We never did figure out what this mistsickness was all about,
he thought. The mist spirit had never returned to him. But, perhaps Yomen knew something.
“Yomen,” he said, walking up to the man, distracting him from his discussion with the surgeons. “Did any of your people ever figure out the reason for the mistsickness?”
“Reason?” Yomen asked. “Does there need to be a reason for a sickness?”
“There does for one this strange,” Elend said. “Did you realize that it strikes down exactly sixteen percent of the population? Sixteen percent—to the man.”
Instead of being surprised, Yomen just shrugged. “Makes sense.”
“Sense?” Elend asked.
“Sixteen is a powerful number, Venture,” Yomen said, looking over some reports. “It was the number of days it took the Lord Ruler to reach the Well of Ascension, for instance. It figures prominently in Church doctrine.”
Of course,
Elend thought.
Yomen wouldn’t be surprised to find order in nature
—
he believes in a god who ordered that nature.
“Sixteen . . .” Elend said, glancing at the sick boy.
“The number of original Inquisitors,” Yomen said. “The number of Precepts in each Canton charter. The number of Allomantic metals.

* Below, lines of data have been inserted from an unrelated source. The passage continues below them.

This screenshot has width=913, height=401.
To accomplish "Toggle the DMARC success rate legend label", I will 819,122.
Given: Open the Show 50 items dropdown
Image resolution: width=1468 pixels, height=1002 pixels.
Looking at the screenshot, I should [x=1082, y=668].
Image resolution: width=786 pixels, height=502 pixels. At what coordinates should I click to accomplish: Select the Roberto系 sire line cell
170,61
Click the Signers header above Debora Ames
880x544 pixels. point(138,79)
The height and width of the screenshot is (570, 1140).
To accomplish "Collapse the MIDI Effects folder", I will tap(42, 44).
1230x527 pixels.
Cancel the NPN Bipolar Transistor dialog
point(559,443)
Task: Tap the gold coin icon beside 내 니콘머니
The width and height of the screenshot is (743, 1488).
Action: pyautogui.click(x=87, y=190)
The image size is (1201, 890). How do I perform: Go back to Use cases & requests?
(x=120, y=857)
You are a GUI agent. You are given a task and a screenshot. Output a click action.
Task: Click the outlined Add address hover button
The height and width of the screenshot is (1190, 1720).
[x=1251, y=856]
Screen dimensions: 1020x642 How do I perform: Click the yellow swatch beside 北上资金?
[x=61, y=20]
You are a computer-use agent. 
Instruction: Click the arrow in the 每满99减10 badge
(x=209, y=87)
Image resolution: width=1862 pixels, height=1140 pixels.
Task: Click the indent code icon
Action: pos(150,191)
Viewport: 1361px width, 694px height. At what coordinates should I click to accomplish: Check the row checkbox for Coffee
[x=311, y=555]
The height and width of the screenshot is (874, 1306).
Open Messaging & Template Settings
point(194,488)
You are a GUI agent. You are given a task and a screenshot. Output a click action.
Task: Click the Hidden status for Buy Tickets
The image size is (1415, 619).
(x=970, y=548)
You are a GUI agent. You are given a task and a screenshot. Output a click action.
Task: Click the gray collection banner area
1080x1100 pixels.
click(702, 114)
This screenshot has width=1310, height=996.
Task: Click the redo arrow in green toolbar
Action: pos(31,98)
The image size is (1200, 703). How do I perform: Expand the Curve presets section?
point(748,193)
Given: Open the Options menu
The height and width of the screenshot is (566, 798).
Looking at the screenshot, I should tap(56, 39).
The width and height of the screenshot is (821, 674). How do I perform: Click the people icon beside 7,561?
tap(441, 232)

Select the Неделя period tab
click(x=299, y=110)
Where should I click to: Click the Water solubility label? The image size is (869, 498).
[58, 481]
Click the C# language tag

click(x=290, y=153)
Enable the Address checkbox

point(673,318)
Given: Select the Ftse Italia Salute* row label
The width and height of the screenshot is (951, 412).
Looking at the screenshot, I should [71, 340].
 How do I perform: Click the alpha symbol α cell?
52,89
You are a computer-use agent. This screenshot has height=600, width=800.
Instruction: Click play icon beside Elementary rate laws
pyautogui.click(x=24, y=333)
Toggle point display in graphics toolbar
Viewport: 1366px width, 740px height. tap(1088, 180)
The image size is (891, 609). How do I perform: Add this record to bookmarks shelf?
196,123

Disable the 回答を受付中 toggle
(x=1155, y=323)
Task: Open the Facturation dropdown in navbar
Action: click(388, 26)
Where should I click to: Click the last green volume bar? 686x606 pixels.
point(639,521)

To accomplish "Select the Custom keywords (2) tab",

The—”
“Wait,” Elend said, looking up. “What?”
“Allomantic metals,” Yomen said.
“There are only fourteen of those.”
Yomen shook his head. “Fourteen we know of, assuming your lady was right about the metal paired to aluminum. However, fourteen is not a number of power. Allomantic metals come in sets of two, with groupings of four. It seems likely that there are two more we haven’t discovered, bringing the number to sixteen. Two by two by two by two. Four physical metals, four mental metals, four enhancement metals, and four temporal metals.”
Sixteen metals
. . .
Elend glanced at the boy again. Pain. Elend had known such pain once—the day his father had ordered him beaten. Beaten to give him such pain that he thought he might die. Beaten to bring his body to a point near death, so that he would Snap.
Beaten to discover if he was an Allomancer.